After giving the groups enough time to discuss and decide where the words go, Laura met with her class on the carpet to talk about their thoughts. Groups shared their ideas and predictions and justified why they made the decisions they did. Going through the words together allowed for multiple meanings to emerge. For example, the word "fists" was interpreted by one group as fists used in a fight, while the other talked about shaking your fist in anger or cheering someone on.
From this discussion, Laura then read the book aloud to her students, which led to a richer understanding of the text as a whole. Students were attentive and deepened their understanding of the story and the details. When they heard the word "blistering" in the story, they connected to their pre-reading work and discussed the implications of the word in context with the story.

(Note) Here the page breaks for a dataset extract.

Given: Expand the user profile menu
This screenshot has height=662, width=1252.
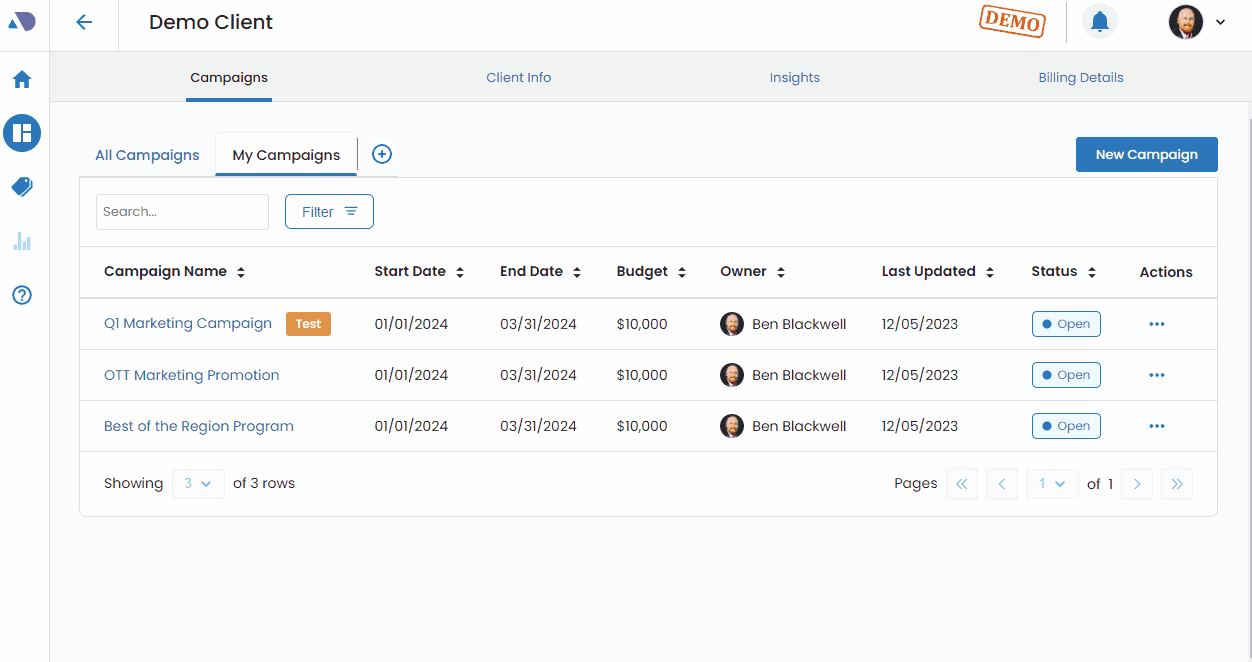Looking at the screenshot, I should tap(1198, 22).
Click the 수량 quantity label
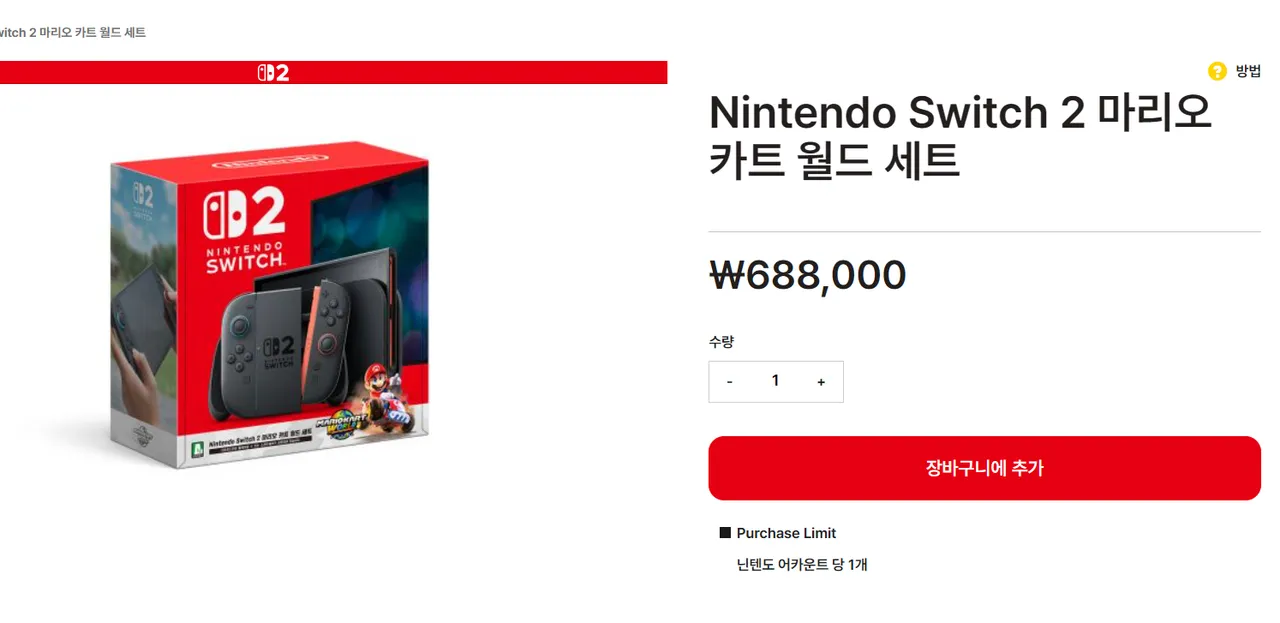Screen dimensions: 1280x623 (721, 342)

Here are the 7 probable passages from Laura's class... the seven title predictions are:
- The garbage city
- Gandhi, a biography
- Martin Luther King Jr.
- Gandhi the Peacemaker
- Gandhi and the City
- Gandhi's Life Story
Notice the differences from group to group, these differences are important to talk about with the class, not to say that one is better or right, but to highlight how we all bring our background knowledge and experiences to a text and these intersect with the text to create meaning.
This is a fabulous resource with more pre-reading strategy ideas, as well as other reading gems, to engage our students in meaningful, thought-provoking tasks.
Other texts to extend the ideas and themes of Martin's Big Words and to use with this story are:
- The Other Side
- White Socks Only
- A Taste of Colored Water
- "I Have A Dream" speech
- Barack Obama's speeches
- U2's songs, "Pride (In The Name Of Love)" or "MLK"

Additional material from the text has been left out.